Client story

How does Helvetia Group speed up document processing with GenAI?

  • Data & AI

The business problem

The cost of manual document handling

As in other industries, the daily work of many employees in an insurance company involves extracting information from documents and to manually enter this data into a system, thereby making it digitally accessible. This integration enables the company to incorporate the information into its data landscape, allowing machine processing and storage for various purposes. While many document types can nowadays be digitally processed, scans and photos often still require manual processing – particularly when they vary in structure and layout. This takes time:

Depending on the length of the document, this step can take anywhere from a few seconds to several minutes. Finding information on insurance related documents is quickly done, when they are well structured, but becomes harder when 120-page long reports must be seen through.

Overall, the total time for manual document processing ranges from a few minutes to several hours (think, e.g., about the complexity of documents that need to be reviewed for underwriting corporate customers in specialized business areas).

At Helvetia Group  (open in a new tab), too, extracting information from documents involves significant manual effort. As a pioneer in adopting cutting-edge technologies, Helvetia Group realized as early as 2023 that generative artificial intelligence (GenAI), particularly large language models (LLMs), could offer a solution to increase efficiency in this area. As part of Helvetia Group’s “Fit4AI” program, the idea for an in-house development of a smart application to extract document information quickly emerged. Helvetia Group brought Wavestone on board as a development partner, having already collaborated successfully and innovatively on several AI projects.

Our solution and approach

Although the implementation project was based on a specific use case, it was clear to us that various departments within Helvetia Group perform the same manual steps. While the content and document types may vary widely, the general approach remains the same. Therefore, instead of creating a tool for just one use case, we designed the application to be easily scalable to new use cases, ensuring the investment in development would pay off multiple times.

The solution is built in a modular way. Its general core includes an OCR (Optical Character Recognition) component and an LLM module. Each use case is represented by a single configuration file, which defines the desired extraction content. OCR is an AI method using a vision model to recognize text in images and convert it into text form. This text, along with the use-case-specific requirements, is sent to an LLM, which extracts the desired information. The result is output in a structured format, making it ready for direct machine processing if needed.
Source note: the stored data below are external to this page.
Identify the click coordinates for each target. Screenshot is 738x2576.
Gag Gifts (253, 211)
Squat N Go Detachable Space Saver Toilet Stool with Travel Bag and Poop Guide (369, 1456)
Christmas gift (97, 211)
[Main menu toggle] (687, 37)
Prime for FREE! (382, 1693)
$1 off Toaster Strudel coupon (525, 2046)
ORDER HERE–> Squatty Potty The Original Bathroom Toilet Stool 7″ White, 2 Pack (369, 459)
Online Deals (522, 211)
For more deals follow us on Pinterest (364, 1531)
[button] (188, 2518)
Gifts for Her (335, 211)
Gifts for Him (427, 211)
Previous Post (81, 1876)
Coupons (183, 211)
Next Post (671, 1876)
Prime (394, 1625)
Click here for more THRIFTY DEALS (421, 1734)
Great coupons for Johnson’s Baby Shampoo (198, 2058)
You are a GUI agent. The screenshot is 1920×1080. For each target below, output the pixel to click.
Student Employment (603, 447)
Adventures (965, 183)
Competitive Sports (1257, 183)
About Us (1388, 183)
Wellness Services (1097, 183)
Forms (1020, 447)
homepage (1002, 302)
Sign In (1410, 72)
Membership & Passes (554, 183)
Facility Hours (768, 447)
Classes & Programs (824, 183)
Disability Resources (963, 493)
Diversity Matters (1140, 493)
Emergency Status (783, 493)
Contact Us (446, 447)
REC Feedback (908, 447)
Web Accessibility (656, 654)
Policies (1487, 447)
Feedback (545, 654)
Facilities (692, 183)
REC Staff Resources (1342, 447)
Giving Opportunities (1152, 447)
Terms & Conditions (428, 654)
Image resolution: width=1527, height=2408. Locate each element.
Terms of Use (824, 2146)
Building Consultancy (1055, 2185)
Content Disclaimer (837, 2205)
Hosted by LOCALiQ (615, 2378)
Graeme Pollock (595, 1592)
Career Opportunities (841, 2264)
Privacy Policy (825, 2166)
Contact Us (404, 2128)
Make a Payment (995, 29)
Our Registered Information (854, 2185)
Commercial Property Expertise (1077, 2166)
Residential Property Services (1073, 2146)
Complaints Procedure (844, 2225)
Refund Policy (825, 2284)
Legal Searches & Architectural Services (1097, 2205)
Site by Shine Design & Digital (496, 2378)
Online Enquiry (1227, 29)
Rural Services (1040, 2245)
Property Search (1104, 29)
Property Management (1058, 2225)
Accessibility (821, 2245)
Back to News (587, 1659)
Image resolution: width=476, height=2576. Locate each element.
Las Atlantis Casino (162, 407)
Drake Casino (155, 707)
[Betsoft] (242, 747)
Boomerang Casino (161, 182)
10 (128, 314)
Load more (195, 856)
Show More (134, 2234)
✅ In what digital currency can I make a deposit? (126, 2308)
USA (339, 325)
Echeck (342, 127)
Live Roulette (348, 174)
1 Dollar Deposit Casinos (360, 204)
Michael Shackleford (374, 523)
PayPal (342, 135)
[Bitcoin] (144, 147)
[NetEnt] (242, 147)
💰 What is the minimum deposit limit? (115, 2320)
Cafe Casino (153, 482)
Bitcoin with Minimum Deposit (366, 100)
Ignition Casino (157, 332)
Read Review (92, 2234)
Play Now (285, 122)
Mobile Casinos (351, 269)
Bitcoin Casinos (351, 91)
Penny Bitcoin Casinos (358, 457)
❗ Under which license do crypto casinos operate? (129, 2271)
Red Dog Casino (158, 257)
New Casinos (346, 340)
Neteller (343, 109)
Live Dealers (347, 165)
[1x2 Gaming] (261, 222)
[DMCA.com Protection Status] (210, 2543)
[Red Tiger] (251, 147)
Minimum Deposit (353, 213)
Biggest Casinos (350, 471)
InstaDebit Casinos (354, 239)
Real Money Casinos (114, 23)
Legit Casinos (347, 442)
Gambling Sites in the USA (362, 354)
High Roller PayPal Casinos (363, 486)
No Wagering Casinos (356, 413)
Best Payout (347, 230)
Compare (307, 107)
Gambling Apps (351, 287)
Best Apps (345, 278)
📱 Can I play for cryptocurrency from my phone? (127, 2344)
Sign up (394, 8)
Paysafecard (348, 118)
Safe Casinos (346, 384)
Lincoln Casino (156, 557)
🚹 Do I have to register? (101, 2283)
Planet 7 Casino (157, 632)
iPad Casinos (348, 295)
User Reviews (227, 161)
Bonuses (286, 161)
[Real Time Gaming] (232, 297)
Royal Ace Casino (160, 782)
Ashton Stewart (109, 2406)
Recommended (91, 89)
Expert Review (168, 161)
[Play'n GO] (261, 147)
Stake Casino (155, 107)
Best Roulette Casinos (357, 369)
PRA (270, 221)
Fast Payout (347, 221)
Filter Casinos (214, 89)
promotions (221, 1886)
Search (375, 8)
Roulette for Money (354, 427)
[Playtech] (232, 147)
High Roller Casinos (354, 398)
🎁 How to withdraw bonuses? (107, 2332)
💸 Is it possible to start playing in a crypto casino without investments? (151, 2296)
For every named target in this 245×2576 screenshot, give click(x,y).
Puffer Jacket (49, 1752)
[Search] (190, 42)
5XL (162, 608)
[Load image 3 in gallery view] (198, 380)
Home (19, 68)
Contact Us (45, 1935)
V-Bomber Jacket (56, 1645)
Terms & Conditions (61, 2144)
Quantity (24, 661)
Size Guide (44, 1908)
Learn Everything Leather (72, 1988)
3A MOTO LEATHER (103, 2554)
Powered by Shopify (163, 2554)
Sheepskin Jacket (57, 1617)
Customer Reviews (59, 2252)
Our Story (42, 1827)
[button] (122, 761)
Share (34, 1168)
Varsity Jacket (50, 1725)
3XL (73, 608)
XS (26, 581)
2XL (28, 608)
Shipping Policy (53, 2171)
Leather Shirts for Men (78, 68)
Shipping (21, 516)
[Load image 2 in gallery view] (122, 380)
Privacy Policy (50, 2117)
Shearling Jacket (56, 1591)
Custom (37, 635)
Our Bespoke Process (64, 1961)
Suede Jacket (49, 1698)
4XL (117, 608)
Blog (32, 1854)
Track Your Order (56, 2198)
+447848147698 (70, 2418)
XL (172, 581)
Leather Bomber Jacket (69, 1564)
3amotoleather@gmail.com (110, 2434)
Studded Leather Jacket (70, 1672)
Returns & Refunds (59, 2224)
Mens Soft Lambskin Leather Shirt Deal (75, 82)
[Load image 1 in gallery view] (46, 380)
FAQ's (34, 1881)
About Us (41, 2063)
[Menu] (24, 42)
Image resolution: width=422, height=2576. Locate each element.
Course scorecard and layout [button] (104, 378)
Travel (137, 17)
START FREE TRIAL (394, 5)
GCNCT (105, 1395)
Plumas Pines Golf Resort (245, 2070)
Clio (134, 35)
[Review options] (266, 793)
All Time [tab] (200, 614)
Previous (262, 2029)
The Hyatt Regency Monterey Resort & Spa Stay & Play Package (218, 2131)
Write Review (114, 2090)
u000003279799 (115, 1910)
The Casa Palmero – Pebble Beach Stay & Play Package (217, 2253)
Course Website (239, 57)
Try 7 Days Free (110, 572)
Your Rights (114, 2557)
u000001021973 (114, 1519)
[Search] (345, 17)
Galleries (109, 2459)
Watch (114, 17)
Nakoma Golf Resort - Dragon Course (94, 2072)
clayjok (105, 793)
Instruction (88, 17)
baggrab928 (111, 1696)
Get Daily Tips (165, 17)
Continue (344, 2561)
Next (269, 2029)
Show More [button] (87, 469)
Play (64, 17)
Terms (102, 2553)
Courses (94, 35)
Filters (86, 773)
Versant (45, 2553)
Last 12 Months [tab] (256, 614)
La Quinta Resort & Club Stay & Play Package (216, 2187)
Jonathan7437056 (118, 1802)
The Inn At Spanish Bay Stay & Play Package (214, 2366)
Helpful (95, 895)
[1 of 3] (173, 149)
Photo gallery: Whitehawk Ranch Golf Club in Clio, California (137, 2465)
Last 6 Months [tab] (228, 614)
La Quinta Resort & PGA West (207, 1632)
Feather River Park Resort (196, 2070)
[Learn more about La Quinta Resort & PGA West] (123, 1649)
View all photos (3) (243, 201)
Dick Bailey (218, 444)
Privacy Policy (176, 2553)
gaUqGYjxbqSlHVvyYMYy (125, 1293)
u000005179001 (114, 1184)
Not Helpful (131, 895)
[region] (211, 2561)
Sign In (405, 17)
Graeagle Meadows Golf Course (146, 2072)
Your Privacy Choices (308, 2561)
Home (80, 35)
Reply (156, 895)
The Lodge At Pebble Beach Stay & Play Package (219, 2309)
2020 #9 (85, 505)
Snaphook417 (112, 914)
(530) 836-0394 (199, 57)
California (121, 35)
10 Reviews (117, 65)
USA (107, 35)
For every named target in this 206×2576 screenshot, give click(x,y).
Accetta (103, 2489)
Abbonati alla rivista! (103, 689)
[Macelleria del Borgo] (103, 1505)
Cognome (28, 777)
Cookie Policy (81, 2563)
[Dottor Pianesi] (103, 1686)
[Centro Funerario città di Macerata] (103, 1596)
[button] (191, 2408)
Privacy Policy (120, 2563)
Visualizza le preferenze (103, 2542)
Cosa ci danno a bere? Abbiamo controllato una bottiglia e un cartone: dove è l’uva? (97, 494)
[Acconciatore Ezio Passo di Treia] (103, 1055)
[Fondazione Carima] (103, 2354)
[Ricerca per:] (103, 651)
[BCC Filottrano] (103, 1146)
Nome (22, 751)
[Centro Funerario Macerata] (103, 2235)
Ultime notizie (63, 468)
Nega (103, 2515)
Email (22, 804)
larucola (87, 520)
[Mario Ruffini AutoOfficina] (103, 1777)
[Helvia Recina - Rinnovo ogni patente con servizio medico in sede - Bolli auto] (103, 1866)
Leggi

A scalable, flexible, and secure AI solution

In addition to easy scalability across diverse use cases, another crucial design principle was flexibility regarding the AI models and service providers used. Generative AI is evolving at an incredible pace, with new and better models being released almost weekly by various providers. Therefore, it was clear that a sustainable solution must allow the integration of new models. This flexibility is even available at the request level, since, depending on the use case, one model may produce better results than another. Direct queries to multimodal models are also possible. Multimodal models can directly process images, such as scans and photos, to extract information from them.

The flexibility also extends to the provision of AI models. Models can be accessed via different hyperscaler services (e.g., Azure, AWS, Google, etc.). Currently, Azure services are used, but the solution is designed to allow easy migration to other providers.

The in-house development brings not only flexibility but also security. The application operates within Helvetia Group’s infrastructure, and neither query contents nor processed documents leave the “Helvetia world” thanks to Azure’s cloud offerings.

InfoXtractor enables us to quickly interpret millions of digitized documents and will significantly simplify many processes.

Benjamin Theunissen, Head of AI & Analytics Hub at Helvetia

Results

Reducing processing time from minutes to seconds, hours to minutes

The new GenAI solution replaces manual steps, delivering results within seconds or minutes, depending on the complexity of the use case and the size of the documents. Thanks to the structured output format, the extracted data can be directly processed by machines or presented to an employee for review in an application interface.

As expected and already while the solution was still under development, more and more teams from various Helvetia Group departments approached the responsible project team with potential use cases. Soon, over 20 use cases were in the pipeline, with different teams evaluating the feasibility of the solution, now known internally at Helvetia as InfoXtractor. The solution has since gone live showing promising results, with high and still growing demand.